Abbracci al sindaco esiliato «Io cacciato ingiustamente»

Manifestazione in strada a sostegno di D’Angelo colpito dal divieto di dimora In Val di Foro, fuori dai confini comunali, la solidarietà degli altri primi cittadini
CASACANDITELLA. «Mi manca Casacanditella. Credo sia normale. Dopo 60 anni, affrontare tutto questo, essere cacciati, è dura». Giuseppe D’Angelo, unico caso in Italia di sindaco in esilio, si commuove nel ricevere la solidarietà degli altri sindaci e della sua gente che lo riabbraccia dopo il divieto di dimora nel suo paese sancito dal Tribunale del riesame dell’Aquila. L’abbraccio c’è stato ieri sulla fondovalle Foro, fuori dai confini del territorio comunale, dopo che in mattinata un gruppo di sindaci insieme ai cittadini di Casacanditella si erano riuniti davanti al municipio per una manifestazione di solidarietà nei confronti del sindaco in esilio.
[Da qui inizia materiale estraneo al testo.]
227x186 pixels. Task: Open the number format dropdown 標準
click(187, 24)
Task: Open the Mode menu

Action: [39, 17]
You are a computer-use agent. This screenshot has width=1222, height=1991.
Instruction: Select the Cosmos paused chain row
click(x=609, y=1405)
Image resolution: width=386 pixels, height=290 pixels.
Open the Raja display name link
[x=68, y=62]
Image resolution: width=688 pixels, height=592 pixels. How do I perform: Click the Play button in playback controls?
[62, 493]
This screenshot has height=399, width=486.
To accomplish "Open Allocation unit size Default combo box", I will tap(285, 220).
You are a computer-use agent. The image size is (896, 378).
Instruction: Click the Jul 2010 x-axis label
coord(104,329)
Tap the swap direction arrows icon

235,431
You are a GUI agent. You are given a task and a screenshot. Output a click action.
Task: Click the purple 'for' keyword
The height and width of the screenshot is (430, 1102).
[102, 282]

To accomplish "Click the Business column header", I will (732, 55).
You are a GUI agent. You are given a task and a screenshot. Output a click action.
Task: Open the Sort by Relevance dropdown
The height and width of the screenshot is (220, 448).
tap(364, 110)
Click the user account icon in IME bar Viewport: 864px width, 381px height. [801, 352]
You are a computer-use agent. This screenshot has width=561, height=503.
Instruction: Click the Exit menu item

LA SOLDARIETÁ DEI SINDACI. La manifestazione è partita ieri mattina alle ore 10 davanti al municipio di Casacanditella. Ad organizzarla sono stati i casacanditellesi, che hanno chiamato a raccolta anche i sindaci del territorio. Il primo a mobilitarsi è stato il sindaco di Rapino Rocco Micucci. «Una misura del genere non viene applicata dai tempi del re d’Italia Umberto II», dice Micucci, «che fu sì esiliato, ma dal popolo. Essere subordinati alla legge va bene, ma all’arbitrio no». Insieme a lui erano presenti i sindaci di Lanciano Mario Pupillo (che ha preferito indossare la fascia tricolore anziché quella blu di presidente della Provincia), di San Martino sulla Marrucina Luciano Giammarino (anche lui rimasto impigliato nelle maglie dell’inchiesta), di Roccamontepiano Adamo Carulli, di Casalincontrada Vincenzo Mammarella e di Francavilla Antonio Luciani, quest’ultimo senza fascia tricolore perché ha difeso D’Angelo come avvocato. C’erano inoltre gli ex sindaci di Fara San Martino, Casalincontrada, Roccamontepiano e Ari, rispettivamente Antonio Tavani, Concetta Di Luzio, Orlando Donatucci e Renato D’Alessandro. La manifestazione si è svolta davanti al municipio accanto a una sedia vuota: la poltrona da primo cittadino è stata portata fuori dal palazzo con la fascia tricolore sopra.
L’ABBRACCIO AL CONFINE. Per incontrare D’Angelo i manifestanti si sono dovuti spostare sulla Val di Foro, a qualche metro fuori dal confine comunale. Sotto l’occhio attento del maresciallo dei carabinieri Luigi D’Ortona, comandante della stazione di Casacanditella, D’Angelo ha incontrato i suoi compaesani e i sindaci del territorio. «La prima cosa che farò quando tutto questo sarà finito», dice, «è riabbracciare i miei concittadini. Tutti, indipendentemente dal fatto che mi abbiano votato o meno».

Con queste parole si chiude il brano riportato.